PGA Tour stars such as Patrick Cantlay are reportedly willing to up the ante with the governing bodies of the four major championships next year in an attempt to increase prize purses.
The topic was discussed on the most recent edition of the No Laying Up podcast.
According to contributor Tron Carter, he believes the subject of money is still simmering under the surface despite golfers competing for more cash than ever before.
Carter said: "I do think that the majors, there's going to be a big issue with [Patrick] Cantlay and the gang [and] Stefan Schauffele and other various malcontents going after the majors and saying, 'Hey, we're getting a paltry percentage of your total revenues here, like, where's the f---ing money guys?!'
"And that's, I think that's boiling behind-the-scenes. It's simmering."
Carter is referring to Xander Schauffele's father who revealed his son was almost booted out of the Team USA Ryder Cup side over a disagreement pertaining to a player benefit contract the golfer took his time to sign.
Only weeks before the 2023 dust-up in Italy did the PGA of America confirm the situation was resolved.
Stefan Schauffele also spoke about the wider issue of whether Ryder Cup participants should be paid.
Xander's father urged there to be more transparency with how much money is generated from the Ryder Cup.
Should all of the net proceeds be donated to common charitable causes then it wouldn't be an issue, he said.
| Here's Xander Schauffele explaining his father's comments about whether or not Ryder Cup players should be paid.— GolfMagic (@GolfMagic) October 18, 2023
Schauffele was reportedly threatened with being kicked out of the U.S. Ryder Cup side over a contractual dispute with the PGA of America. pic.twitter.com/MfUTF9OQlS
Soly jumped into the debate on NLU: "Here's where I'm ready to flip that though, TC, and I've thought a lot about this Cantlay money thing a lot with the Ryder Cup. And I was like, alright, on the surface it makes sense.

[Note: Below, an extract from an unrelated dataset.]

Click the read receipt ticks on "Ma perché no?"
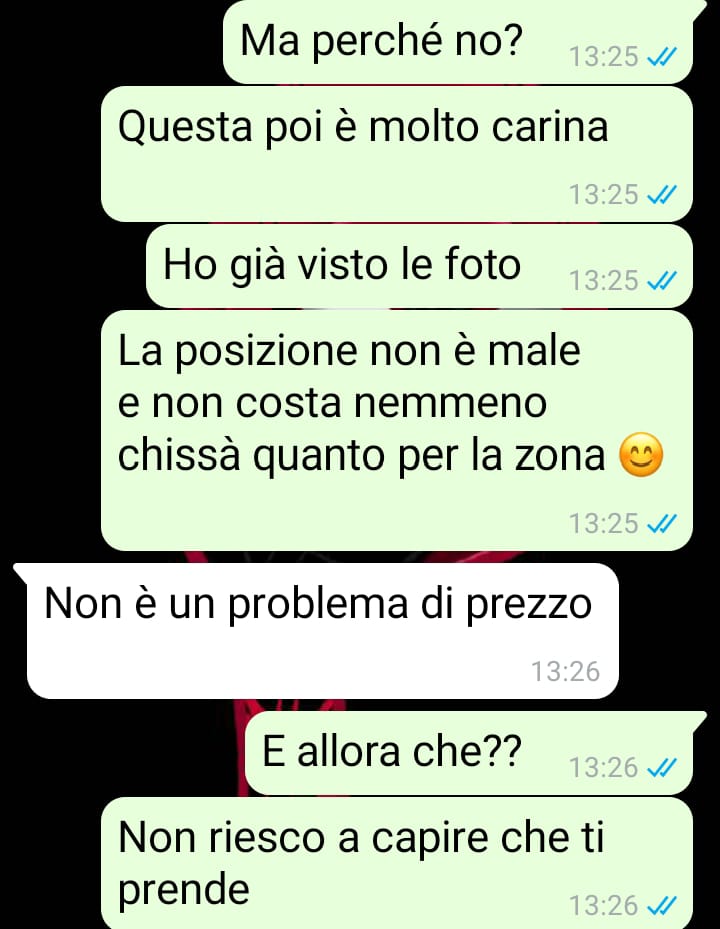 pos(661,57)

"All the money that is being produced and made off this Ryder Cup for the players to make some money off it... on a simple basis yes. Also, though, all of that equity, all of that, has been built up by everyone that's come 90-plus years before them.
"That event is going to look the exact same whether Patrick Cantlay walks onto that tee box or not.

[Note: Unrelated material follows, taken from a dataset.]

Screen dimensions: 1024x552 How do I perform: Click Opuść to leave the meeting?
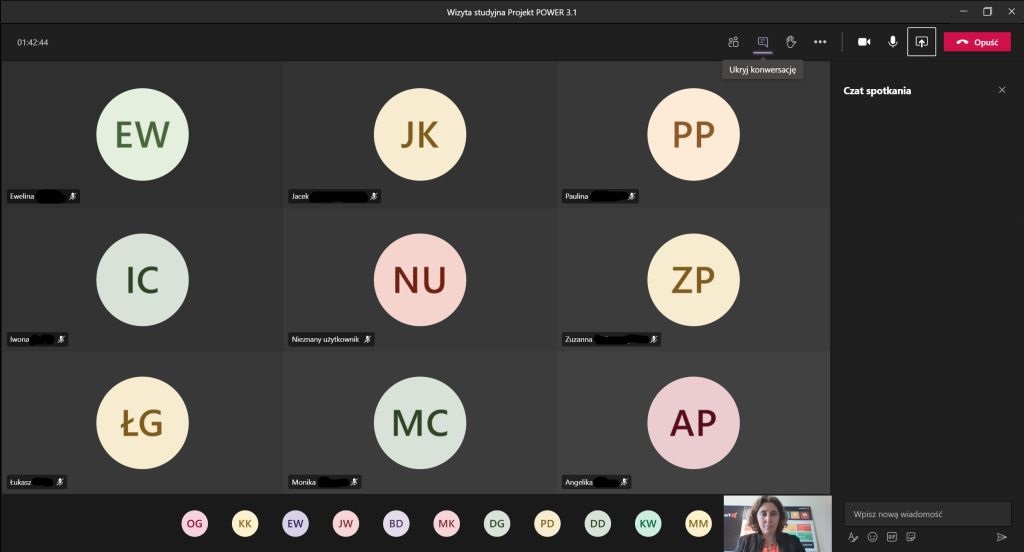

"He's not the value of this. It spits in the face of... [and] I don't want to get too high up on a pedestal or whatever you want call it [but] it spits in the face of what the competition was supposed to be and what Seve [Ballesteros] turned the event into, what all the American captains that come before you have turned this event into and have dedicated their lives to.
"I'm kind of like that about the majors as well. They've put up a prize pool, the reason it is a big as it is and as much interest there is [because] all of the work that has gone on in the years before you ever put a peg in the ground to ever play the game originally. I'm sorry, you're not a value driver here. People are just sick of it."

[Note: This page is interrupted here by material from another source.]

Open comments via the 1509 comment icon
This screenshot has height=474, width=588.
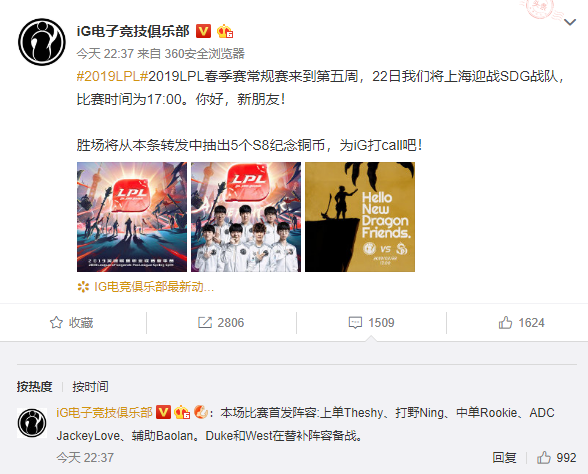pos(371,322)
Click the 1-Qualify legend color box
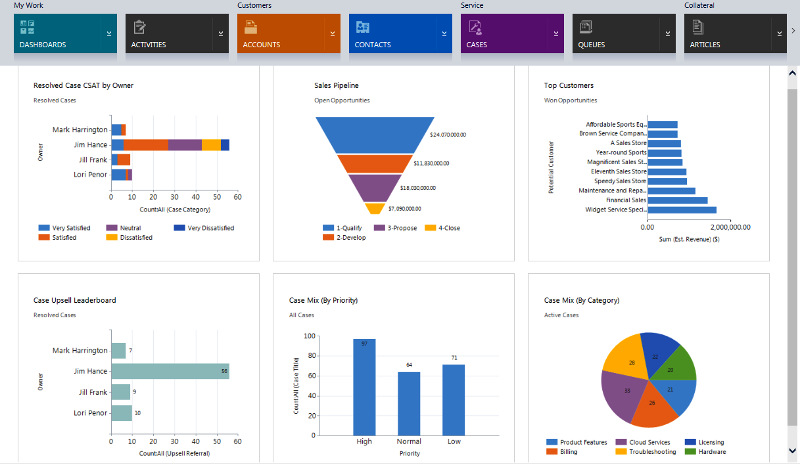The width and height of the screenshot is (800, 464). (x=328, y=228)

He added: "Not all of golf has to be this s----- vibe that we have just had to put up with on repeat here. We kinda look to you guys [golfers] as being entertainers and, frankly, I am way more interested in other sports right now."
Prize purses for the four majors in 2024 have not yet been announced.
In 2023, the Masters had a total prize purse of $18m, U.S. Open $20m, the Open $16.5m and PGA Championship $17.5m.